Task inputs:
• • • •

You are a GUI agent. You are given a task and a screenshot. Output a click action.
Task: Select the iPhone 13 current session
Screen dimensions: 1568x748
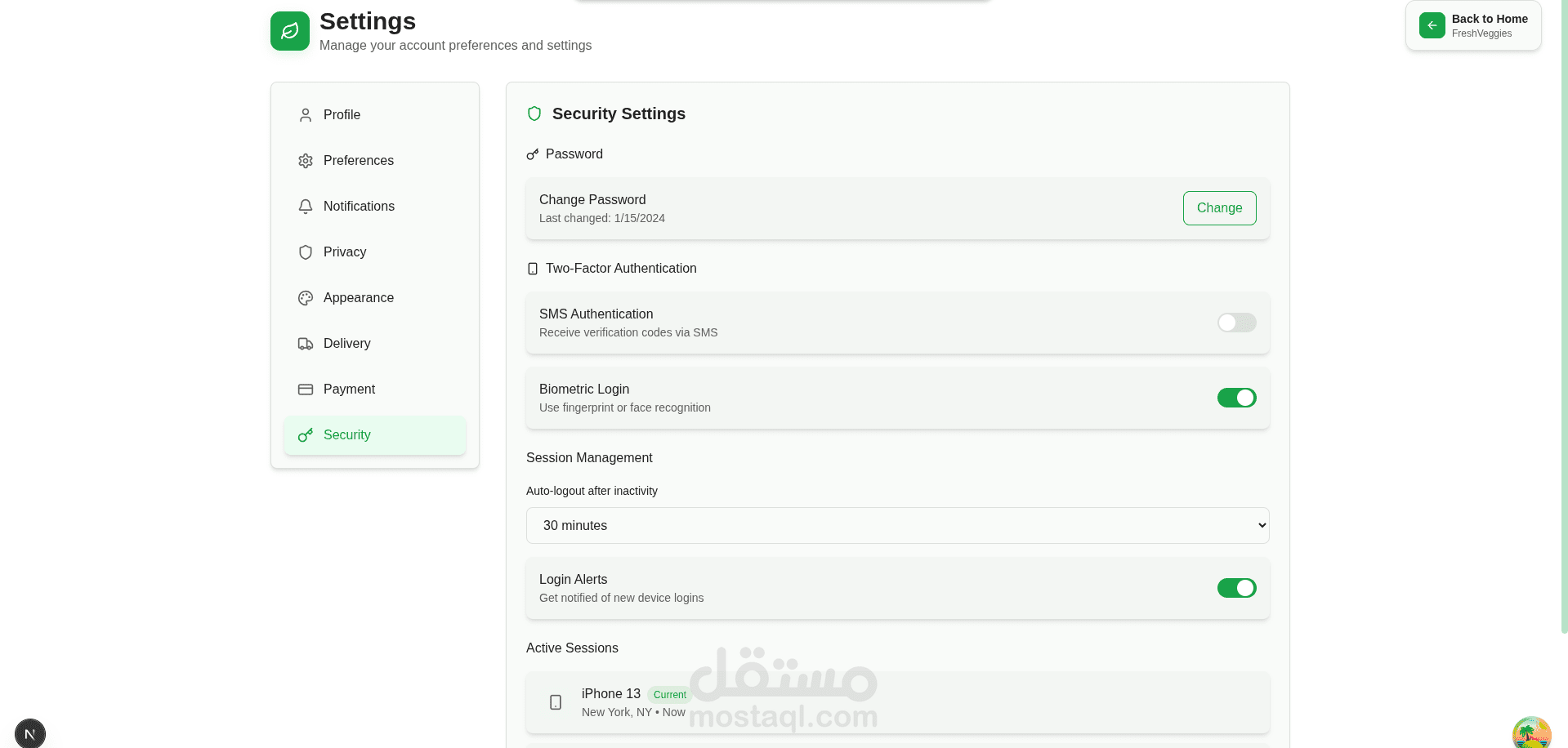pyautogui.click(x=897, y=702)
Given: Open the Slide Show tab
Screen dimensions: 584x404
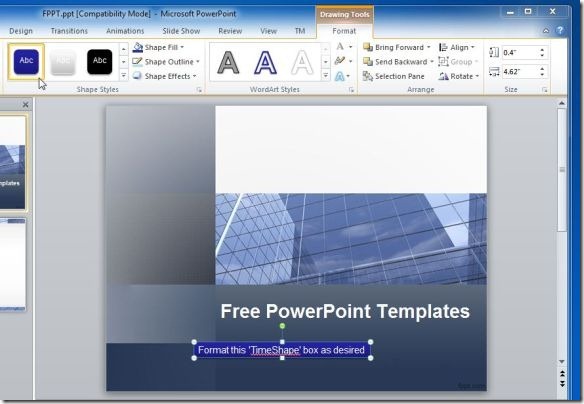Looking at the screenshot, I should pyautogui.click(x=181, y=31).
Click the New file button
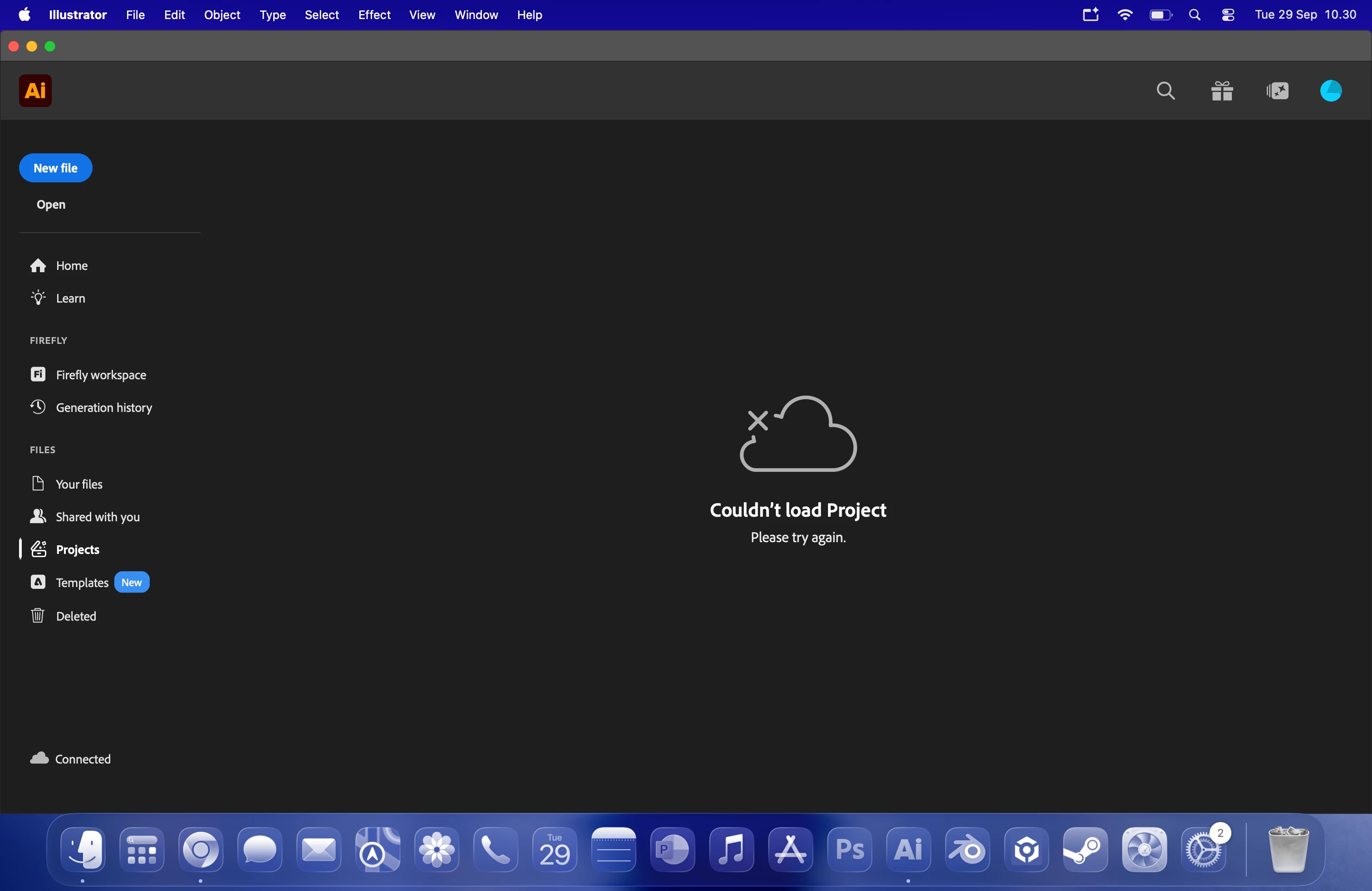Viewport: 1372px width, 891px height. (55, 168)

• • • •

Return the data above unchanged. Pictures are not part of the copy.

Answer space:
You are a GUI agent. You are given a task and a screenshot. Output a click action.
Task: Select the iPhone 13 current session
Screen dimensions: 1568x748
pyautogui.click(x=897, y=702)
Given: Open the Slide Show tab
Screen dimensions: 584x404
Looking at the screenshot, I should pyautogui.click(x=181, y=31).
Click the New file button
Viewport: 1372px width, 891px height. (55, 168)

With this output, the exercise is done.